WHAT THE EXERCISE ASKS
Every line from the beginning of the data through the line containing "Screen dimensions: 1151x1036" should be reproduced exactly, and no further lines should be output.

DATASET EXCERPTS
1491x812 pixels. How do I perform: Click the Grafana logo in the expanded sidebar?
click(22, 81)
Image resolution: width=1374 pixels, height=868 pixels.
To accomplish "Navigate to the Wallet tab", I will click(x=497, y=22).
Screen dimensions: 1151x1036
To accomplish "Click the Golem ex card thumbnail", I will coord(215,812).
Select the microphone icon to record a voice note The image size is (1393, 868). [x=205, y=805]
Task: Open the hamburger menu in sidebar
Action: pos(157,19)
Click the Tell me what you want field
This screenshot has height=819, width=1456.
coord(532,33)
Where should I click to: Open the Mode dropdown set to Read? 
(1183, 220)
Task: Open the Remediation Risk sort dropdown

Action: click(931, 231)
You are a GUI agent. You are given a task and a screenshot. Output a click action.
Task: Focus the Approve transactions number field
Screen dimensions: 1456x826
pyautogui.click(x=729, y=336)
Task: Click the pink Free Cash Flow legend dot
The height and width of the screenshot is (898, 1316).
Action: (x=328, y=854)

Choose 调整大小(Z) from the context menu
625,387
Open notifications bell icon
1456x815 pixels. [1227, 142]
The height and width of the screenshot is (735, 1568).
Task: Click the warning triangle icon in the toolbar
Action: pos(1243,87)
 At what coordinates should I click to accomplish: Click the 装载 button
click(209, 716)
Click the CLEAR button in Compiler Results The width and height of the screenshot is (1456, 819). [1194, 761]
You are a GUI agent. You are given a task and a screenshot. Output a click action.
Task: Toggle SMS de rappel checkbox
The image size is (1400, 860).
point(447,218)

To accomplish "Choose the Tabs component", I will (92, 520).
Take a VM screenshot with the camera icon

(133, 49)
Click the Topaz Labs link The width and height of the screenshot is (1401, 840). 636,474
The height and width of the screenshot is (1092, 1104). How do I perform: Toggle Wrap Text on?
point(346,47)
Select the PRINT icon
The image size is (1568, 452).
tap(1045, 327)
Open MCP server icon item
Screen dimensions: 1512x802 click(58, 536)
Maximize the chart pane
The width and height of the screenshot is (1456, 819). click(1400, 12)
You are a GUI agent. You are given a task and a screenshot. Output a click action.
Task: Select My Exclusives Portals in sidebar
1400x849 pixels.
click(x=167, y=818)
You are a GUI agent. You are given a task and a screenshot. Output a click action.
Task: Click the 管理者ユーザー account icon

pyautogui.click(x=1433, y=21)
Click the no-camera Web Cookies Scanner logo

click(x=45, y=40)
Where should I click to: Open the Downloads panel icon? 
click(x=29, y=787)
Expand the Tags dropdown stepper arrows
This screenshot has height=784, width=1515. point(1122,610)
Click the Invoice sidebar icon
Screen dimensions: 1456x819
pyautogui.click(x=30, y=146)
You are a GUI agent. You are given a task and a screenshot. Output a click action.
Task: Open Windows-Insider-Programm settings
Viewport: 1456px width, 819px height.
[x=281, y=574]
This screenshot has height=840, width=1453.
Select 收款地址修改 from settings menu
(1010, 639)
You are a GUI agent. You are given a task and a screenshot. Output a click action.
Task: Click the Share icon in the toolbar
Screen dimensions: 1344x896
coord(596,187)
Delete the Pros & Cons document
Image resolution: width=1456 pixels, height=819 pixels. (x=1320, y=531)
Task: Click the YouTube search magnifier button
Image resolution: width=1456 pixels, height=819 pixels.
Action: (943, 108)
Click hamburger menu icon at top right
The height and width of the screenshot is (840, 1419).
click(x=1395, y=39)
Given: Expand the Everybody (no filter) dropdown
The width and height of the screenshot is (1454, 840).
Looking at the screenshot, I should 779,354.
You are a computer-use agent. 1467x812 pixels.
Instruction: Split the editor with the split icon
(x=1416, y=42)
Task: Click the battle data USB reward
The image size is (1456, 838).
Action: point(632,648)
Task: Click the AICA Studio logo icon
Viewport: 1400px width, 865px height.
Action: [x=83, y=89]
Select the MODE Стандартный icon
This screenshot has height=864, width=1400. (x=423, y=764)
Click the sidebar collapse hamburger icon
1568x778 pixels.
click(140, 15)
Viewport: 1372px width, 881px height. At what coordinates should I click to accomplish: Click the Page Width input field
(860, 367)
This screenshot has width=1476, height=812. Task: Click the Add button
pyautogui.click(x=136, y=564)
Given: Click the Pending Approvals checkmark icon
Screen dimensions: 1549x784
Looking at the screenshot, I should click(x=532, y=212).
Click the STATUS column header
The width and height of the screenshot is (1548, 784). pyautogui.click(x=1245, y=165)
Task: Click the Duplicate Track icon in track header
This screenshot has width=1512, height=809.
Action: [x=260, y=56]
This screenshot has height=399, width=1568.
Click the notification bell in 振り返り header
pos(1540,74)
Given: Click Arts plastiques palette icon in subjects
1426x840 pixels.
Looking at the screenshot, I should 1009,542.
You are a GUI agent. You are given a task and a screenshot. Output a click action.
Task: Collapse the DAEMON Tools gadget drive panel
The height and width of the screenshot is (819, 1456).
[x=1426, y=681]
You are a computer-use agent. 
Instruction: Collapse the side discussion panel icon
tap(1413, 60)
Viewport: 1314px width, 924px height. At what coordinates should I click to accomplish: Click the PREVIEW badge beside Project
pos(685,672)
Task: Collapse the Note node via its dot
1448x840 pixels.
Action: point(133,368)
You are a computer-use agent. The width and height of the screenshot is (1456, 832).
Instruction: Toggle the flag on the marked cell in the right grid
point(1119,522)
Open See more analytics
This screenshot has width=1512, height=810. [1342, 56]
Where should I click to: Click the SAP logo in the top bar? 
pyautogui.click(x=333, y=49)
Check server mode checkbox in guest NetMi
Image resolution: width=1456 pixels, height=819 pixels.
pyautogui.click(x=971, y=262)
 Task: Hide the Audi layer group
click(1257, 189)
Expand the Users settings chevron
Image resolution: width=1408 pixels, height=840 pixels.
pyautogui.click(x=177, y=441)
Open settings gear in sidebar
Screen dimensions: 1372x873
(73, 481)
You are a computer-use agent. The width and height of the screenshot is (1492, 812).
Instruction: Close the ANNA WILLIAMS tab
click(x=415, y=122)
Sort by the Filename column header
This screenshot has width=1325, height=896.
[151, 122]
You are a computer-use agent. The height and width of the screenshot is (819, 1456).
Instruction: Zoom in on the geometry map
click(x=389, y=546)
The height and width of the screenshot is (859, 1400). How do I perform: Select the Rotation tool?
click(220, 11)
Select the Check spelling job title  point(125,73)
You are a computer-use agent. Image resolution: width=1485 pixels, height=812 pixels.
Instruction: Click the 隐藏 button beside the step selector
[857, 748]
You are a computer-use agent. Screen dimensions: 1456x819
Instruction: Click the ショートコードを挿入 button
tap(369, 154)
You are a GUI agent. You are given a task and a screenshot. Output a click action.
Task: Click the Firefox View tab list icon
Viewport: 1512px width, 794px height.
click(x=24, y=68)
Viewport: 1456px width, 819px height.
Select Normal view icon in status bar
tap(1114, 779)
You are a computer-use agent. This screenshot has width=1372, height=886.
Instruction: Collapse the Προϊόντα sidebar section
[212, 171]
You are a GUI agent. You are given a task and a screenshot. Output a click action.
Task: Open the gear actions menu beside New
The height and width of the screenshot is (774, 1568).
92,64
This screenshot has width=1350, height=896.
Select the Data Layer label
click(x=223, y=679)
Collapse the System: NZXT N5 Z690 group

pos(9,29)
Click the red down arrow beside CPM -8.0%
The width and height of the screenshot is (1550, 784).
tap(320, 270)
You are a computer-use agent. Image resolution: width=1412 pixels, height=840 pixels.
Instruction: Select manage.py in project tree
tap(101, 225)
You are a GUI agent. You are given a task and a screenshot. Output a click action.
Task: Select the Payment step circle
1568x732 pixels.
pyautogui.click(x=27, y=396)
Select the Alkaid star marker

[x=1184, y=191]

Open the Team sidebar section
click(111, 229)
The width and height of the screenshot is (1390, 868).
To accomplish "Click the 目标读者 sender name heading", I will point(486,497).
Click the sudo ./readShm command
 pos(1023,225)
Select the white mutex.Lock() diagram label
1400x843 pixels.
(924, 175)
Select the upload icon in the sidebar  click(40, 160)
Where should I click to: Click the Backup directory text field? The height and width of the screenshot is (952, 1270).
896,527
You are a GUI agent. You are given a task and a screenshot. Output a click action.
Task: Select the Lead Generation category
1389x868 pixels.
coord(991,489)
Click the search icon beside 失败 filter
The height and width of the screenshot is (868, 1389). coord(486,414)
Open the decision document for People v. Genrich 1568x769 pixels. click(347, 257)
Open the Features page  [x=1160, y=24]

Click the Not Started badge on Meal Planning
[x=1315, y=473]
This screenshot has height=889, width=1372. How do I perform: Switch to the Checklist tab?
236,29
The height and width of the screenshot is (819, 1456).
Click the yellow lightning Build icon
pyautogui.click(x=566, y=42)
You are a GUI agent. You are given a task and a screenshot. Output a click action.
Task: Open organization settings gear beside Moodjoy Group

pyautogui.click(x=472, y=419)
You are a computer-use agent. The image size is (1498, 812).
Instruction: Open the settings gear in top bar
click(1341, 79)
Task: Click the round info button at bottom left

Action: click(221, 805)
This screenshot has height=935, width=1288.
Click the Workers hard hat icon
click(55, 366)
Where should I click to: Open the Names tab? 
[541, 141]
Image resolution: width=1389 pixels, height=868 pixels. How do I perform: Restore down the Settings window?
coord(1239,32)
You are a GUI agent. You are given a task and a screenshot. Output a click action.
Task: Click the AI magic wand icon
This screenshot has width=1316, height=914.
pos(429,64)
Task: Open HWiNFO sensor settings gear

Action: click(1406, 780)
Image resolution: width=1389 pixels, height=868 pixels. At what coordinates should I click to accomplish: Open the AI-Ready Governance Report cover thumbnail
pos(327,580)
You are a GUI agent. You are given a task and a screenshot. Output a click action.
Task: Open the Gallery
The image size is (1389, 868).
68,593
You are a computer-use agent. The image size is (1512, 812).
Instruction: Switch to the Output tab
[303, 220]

ANSWER BELOW
1491x812 pixels. How do I perform: Click the Grafana logo in the expanded sidebar?
click(22, 81)
Image resolution: width=1374 pixels, height=868 pixels.
To accomplish "Navigate to the Wallet tab", I will click(x=497, y=22).
Screen dimensions: 1151x1036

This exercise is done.